[Stored data]
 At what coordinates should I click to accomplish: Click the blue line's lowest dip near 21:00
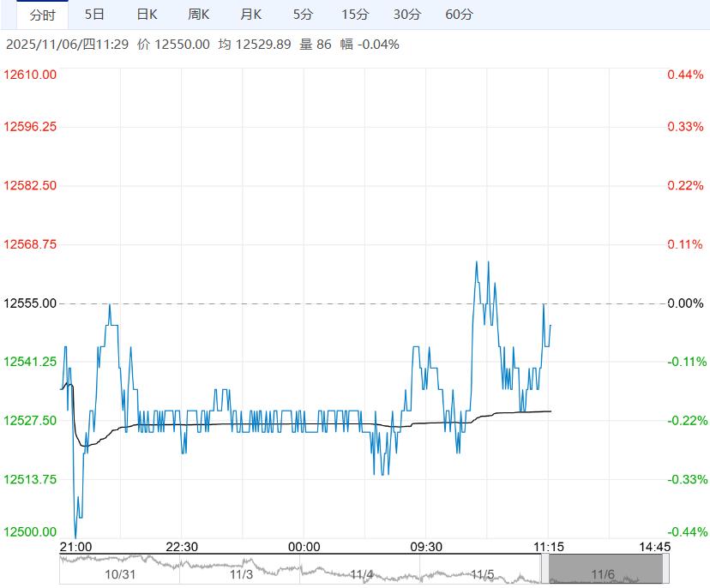pos(76,516)
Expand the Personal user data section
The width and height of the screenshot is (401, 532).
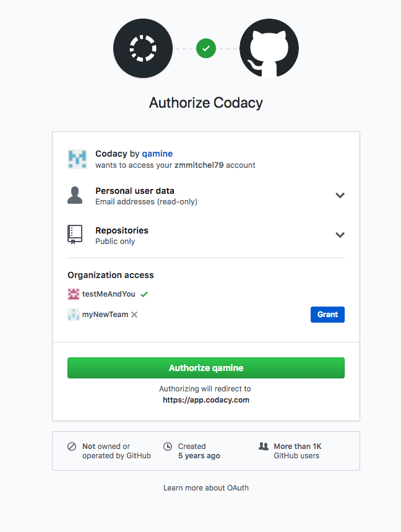click(x=340, y=196)
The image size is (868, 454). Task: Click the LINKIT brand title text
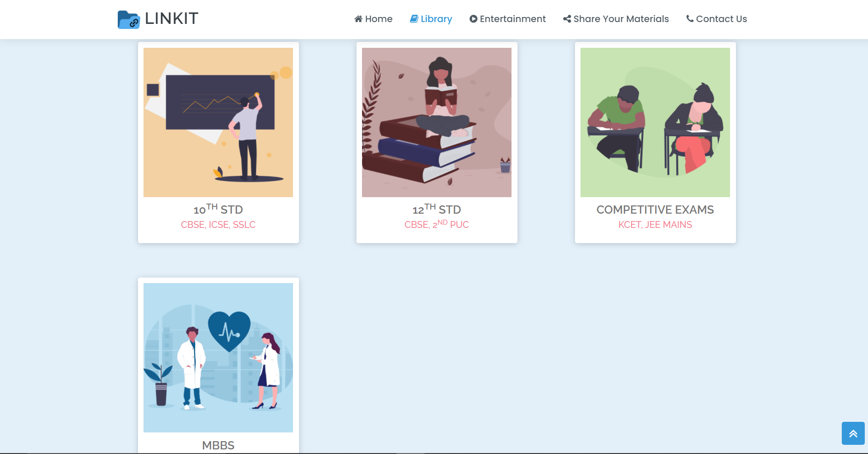click(172, 18)
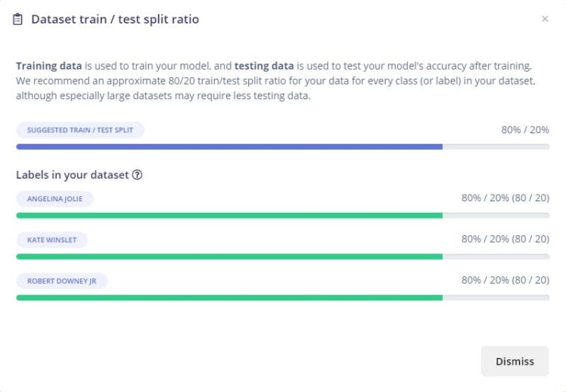Click the Robert Downey Jr green split bar
Viewport: 566px width, 392px height.
coord(229,297)
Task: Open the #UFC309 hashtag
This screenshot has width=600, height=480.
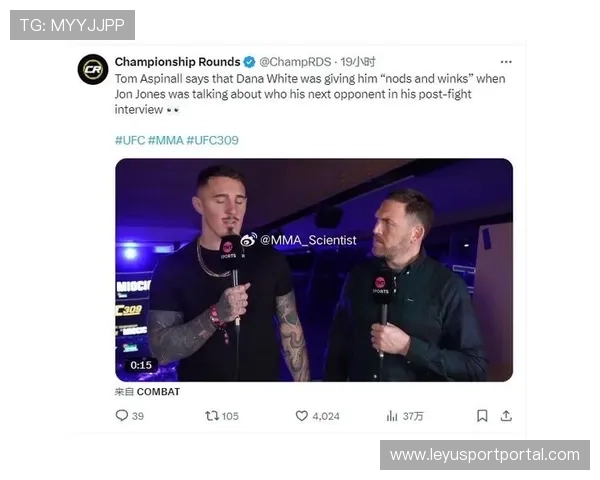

Task details => Return the entries above exactly as they appear. Pictures should not be copied.

Your solution =>
 At what coordinates should I click to accomplish: Click the blue line's lowest dip near 21:00
pos(76,516)
Expand the Personal user data section
The width and height of the screenshot is (401, 532).
click(x=340, y=196)
The image size is (868, 454). Task: Click the LINKIT brand title text
click(172, 18)
Click the Robert Downey Jr green split bar
Viewport: 566px width, 392px height.
coord(229,297)
Task: Open the #UFC309 hashtag
This screenshot has width=600, height=480.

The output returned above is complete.